Pro-Choice Advocates Demand Reproductive Justice as Supreme Court Hears First Abortion Case With Trump Appointees on Bench

Hundreds of demonstrators assembled outside the U.S. Supreme Court Wednesday as the nine justices heard their first abortion rights case since President Donald Trump's two appointees joined the Supreme Court. (Photo: Center for Reproductive Rights/Twitter)

Pro-Choice Advocates Demand Reproductive Justice as Supreme Court Hears First Abortion Case With Trump Appointees on Bench

"We refuse to allow judges who know nothing about us and politicians who care little about us to control our reproduction."

Hundreds of demonstrators assembled on the steps of the U.S. Supreme Court Wednesday as arguments were heard in an abortion-related case for the first time since President Donald Trump's two appointees joined the court.

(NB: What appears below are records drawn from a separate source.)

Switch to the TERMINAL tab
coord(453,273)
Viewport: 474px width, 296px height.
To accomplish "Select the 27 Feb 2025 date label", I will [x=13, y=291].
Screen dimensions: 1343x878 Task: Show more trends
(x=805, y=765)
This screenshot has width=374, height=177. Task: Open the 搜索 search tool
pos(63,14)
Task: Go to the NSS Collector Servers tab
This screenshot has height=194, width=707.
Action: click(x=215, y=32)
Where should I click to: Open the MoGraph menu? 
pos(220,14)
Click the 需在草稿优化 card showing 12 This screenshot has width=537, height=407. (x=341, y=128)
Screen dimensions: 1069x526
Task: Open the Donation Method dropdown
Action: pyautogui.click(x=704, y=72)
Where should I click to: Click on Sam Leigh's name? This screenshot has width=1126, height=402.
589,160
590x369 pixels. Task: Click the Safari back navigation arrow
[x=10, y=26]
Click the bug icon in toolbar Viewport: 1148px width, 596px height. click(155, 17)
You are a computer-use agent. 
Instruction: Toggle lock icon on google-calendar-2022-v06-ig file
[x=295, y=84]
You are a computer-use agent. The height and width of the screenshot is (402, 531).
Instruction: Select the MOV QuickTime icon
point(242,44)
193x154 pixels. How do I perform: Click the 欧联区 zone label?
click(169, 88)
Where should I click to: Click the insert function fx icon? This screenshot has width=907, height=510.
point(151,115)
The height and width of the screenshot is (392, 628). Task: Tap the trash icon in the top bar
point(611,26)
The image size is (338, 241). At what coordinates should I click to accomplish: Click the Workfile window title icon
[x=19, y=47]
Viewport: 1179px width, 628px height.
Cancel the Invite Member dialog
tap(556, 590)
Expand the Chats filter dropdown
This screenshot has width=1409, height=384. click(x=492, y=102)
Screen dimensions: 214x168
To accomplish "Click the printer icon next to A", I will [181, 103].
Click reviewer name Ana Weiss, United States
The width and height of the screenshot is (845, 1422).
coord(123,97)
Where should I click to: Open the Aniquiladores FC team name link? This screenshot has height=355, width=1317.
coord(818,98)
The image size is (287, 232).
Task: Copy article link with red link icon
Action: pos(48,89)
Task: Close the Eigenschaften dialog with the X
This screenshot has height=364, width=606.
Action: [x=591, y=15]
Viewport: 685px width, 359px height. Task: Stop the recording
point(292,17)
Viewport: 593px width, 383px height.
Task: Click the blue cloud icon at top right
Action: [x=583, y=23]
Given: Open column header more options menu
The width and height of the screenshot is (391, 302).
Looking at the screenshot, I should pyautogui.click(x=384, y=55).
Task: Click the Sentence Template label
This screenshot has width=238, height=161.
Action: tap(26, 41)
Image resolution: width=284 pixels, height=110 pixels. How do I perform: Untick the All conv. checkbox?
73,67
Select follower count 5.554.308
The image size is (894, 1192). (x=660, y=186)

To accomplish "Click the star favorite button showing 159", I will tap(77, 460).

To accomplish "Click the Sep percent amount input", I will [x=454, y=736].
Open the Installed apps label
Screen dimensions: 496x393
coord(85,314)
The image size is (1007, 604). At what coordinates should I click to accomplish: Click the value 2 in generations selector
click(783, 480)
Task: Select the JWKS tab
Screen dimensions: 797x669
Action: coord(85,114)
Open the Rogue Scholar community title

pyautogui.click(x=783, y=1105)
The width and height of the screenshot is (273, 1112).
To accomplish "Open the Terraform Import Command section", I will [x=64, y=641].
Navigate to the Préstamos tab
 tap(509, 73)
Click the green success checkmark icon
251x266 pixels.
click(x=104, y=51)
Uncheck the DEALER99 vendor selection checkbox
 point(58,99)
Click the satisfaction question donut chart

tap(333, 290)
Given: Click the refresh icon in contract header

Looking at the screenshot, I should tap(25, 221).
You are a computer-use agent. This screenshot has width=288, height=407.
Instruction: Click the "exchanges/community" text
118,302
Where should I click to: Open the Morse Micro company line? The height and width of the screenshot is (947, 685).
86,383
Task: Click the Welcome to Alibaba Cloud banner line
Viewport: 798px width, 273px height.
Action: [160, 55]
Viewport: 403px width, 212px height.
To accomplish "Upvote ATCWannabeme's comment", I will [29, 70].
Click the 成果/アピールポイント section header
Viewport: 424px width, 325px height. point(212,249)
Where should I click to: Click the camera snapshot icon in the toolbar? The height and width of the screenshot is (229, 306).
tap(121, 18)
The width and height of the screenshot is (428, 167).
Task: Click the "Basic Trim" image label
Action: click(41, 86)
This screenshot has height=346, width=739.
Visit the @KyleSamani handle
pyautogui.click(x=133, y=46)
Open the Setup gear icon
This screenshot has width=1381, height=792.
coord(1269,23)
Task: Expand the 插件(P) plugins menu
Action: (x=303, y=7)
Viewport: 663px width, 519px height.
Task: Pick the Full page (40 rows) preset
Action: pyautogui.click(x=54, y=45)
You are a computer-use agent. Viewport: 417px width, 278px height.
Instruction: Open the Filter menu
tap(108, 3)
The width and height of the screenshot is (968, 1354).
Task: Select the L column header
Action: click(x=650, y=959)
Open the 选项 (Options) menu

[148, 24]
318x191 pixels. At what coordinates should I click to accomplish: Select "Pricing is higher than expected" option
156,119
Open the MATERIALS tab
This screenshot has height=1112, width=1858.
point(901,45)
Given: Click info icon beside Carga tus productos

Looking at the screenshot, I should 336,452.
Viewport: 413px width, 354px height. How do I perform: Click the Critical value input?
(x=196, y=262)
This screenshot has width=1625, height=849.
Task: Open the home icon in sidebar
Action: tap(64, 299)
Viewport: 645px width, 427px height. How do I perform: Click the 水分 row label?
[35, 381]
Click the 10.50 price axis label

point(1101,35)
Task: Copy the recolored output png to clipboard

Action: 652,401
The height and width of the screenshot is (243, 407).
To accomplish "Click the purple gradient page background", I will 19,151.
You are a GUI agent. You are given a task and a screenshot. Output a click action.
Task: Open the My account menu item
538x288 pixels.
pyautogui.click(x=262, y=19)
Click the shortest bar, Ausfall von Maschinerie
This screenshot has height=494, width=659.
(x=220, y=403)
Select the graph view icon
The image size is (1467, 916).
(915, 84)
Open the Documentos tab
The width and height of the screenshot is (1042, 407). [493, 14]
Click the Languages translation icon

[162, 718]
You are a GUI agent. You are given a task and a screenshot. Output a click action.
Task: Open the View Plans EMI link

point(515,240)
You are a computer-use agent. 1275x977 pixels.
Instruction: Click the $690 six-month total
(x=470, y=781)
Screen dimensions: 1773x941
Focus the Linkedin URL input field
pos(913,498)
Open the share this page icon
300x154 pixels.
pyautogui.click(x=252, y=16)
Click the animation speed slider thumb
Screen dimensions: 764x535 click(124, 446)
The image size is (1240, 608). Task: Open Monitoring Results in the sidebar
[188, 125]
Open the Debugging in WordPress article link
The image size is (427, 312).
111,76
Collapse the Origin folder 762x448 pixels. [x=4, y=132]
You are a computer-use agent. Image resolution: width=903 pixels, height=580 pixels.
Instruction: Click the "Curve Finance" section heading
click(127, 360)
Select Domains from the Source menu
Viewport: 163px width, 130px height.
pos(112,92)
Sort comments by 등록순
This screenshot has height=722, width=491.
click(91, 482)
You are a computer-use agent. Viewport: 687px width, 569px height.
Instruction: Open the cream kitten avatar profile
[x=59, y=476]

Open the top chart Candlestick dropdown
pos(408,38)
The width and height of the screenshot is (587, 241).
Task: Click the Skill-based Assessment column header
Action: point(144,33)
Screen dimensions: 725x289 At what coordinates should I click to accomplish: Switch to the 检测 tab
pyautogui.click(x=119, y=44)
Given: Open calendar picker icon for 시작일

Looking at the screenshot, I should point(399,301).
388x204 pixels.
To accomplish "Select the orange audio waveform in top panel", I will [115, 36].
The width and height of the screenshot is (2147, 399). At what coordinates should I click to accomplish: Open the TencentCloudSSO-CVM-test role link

"Abortion rights are human rights," said Rep. Ayanna Pressley (D-Mass.) at the demonstration. "Abortion care is health care. Reproductive justice is economic justice. And reproductive justice is racial justice."

The case of June Medical Services vs. Russo centers on a question the Supreme Court answered in 2016 regarding a Texas case: whether a state can require doctors at an abortion clinic to have admitting privileges at a local hospital in order to provide abortion case.

In 2016, the court ruled that such requirements placed an "undue burden" on patients seeking abortion care and that they served no legitimate medical purpose. The Supreme Court is now hearing the June Medical Services case, involving a clinic in Louisiana, following an appeals court decision allowing the requirement--one of several TRAP (Targeted Restrictions on Abortion Providers) laws pushed by anti-choice groups.

If the court rules that the requirements can be used in Louisiana, the 2016 case regarding the Texas clinic could be overturned.

"We should not have to refight legal battles that we've already won, but states like Louisiana are in open defiance of the Constitution and the Supreme Court's rulings," said Nancy Northrup, president and CEO of the Center for Reproductive Rights, which is arguing the case. "It's alarming and unacceptable that in 2020, some states are still hell bent on denying women access to reproductive healthcare. Once again, the court must step in to block these clinic shutdown laws and ensure that the promise of Roe v. Wade is realized for all women."

At the protest, pro-choice advocates carried signs reading "Trust women" and "Women's bodies are more regulated than guns." On social media, supporters highlighted the demonstration using the hashtag #MyRightMyDecision.

Slatereported that during the justices' questioning, Louisiana Solicitor General Elizabeth Murrill was inundated with questions from the court's liberal wing "that she simply could not answer honestly without undermining her own argument."

As Mark Joseph Stern wrote, Justice Ruth Bader Ginsburg asked Murrill why doctors would need admitting privileges at a nearby hospital considering most women undergo medical, rather than surgical, abortions at home after visiting the clinic, or return home shortly after receiving care:

"If the woman has a problem," Ginsburg said, "it will be her local hospital that she will need to go to for the care, not something 30 miles from the clinic." Murrill claimed that the 30-mile limit ensures "continuity of care." But, as Justice Sonia Sotomayor reiterated, that is simply not true for the many patients who go home after going to the clinic.

Attorneys for the Center for Reproductive Rights toldBuzzFeed News they were "cautiously optimistic" about the case.

"We have always argued the case that there should be a broad majority on the court to recognize that there is no difference between this case and the case the Supreme Court decided only four years ago, and it seems like that's true," attorney T.J. Tu told BuzzFeed.